Scan Retina Demi Uang? Ketika Tubuh Manusia Jadi Komoditas Kapitalisme Digital
Oleh : Selvi Sri Wahyuni M.Pd
Mata adalah jendela jiwa, tapi di era kapitalisme digital, ia tak lebih dari barcode untuk cuan.
Beberapa waktu terakhir, jagat maya geger dengan antrean panjang warga yang rela matanya discan demi imbalan sejumlah koin digital. Proyek ini bernama Worldcoin, dipelopori oleh Sam Altmanbos OpenAI yang mengklaim ingin menciptakan identitas digital global berbasis biometrik retina. Di Indonesia, antusiasme yang luar biasa mengalahkan nalar kritis. Apa sebenarnya yang sedang terjadi?
Scan Retina: Jebakan Canggih Kapitalisme Digital
Scan retina bukan sekadar alat verifikasi identitas. Ia menyimpan data biometrik paling unik dan sensitif dari tubuh manusia. Begitu datamu masuk ke server, ia bukan milikmu lagi. Ia menjadi "aset digital" yang bisa ditukar, dijual, disimpan, dimanipulasi bahkan digunakan untuk mengendalikan akses terhadap dunia digital di masa depan.
Kapitalisme hari ini tidak hanya menjual barang, tapi telah menjual data, kesadaran, bahkan identitas manusia itu sendiri.Proyek-proyek seperti Worldcoin dibalut jargon futuristik seperti "inovasi", "inklusivitas", dan "demokratisasi ekonomi". Padahal di balik itu, tersembunyi agenda: mengontrol manusia lewat data.
Uang Recehan untuk Data Miliaran Dolar
Warga diminta menyerahkan identitas mata data seumur hidup dengan imbalan recehan koin digital yang nilainya belum tentu stabil. Ini bukan transaksi adil, ini penipuan sistemik. Data yang dikumpulkan bisa dijual ke perusahaan, lembaga intelijen, atau bahkan rejim penguasa digital.
Dan lebih miris lagi: ini terjadi di negara-negara berkembang seperti Indonesia, di mana literasi data rendah dan pemerintah seakan diam, bahkan bangga dijadikan pion proyek global.
Di Mana Negara? Di Mana Islam?
Dalam Islam, tubuh manusia adalah amanah dari Allah, bukan milik korporasi. Menjual bagian tubuh (termasuk datanya) untuk keuntungan finansial adalah pengkhianatan terhadap kehormatan manusia.Negara seharusnya melindungi rakyat dari eksploitasi model baru ini, bukan malah memfasilitasinya.
Sayangnya, dalam sistem kapitalisme, negara justru menjadi pelayan korporasi besar menjadi jembatan antara rakyat yang polos dan pebisnis global yang rakus.
Islam memandang perlindungan data sebagai bagian dari himayah (perlindungan jiwa dan kehormatan).
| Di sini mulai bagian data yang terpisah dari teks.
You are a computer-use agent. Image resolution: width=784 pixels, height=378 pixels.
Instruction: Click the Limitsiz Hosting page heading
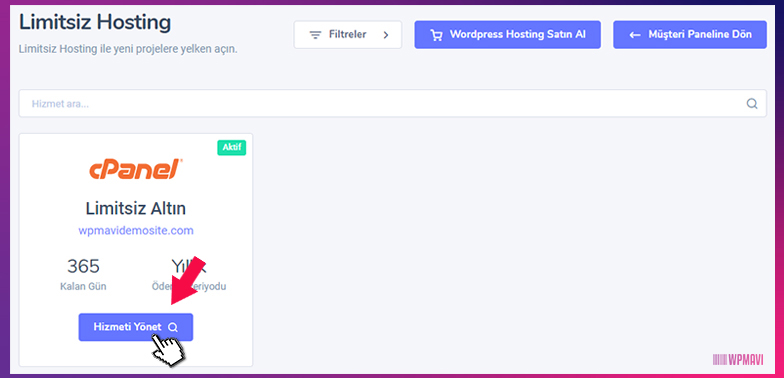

Dalam Daulah Islam (Khilafah), negara tidak akan mengizinkan penjajahan data oleh entitas asing, apalagi dengan dalih "kemanusiaan berbasis blockchain".
Saat manusia rela menukar matanya dengan recehan digital, sesungguhnya kita sedang memasuki fase baru dari kolonialisasi: bukan lagi tanah yang dijajah, tapi kesadaran, tubuh, dan hakikat manusia itu sendiri. Kapitalisme digital adalah wajah baru penjajahan yang tak berbaju senjata, tapi berbaju teknologi dan UX design yang menggoda.
Maka, umat Islam harus sadar hanya sistem Islam yang akan mengembalikan martabat manusia sebagai hamba, bukan sebagai objek bisnis global.Jangan tunggu sampai mata kita tak sekadar discan, tapi dikendalikan.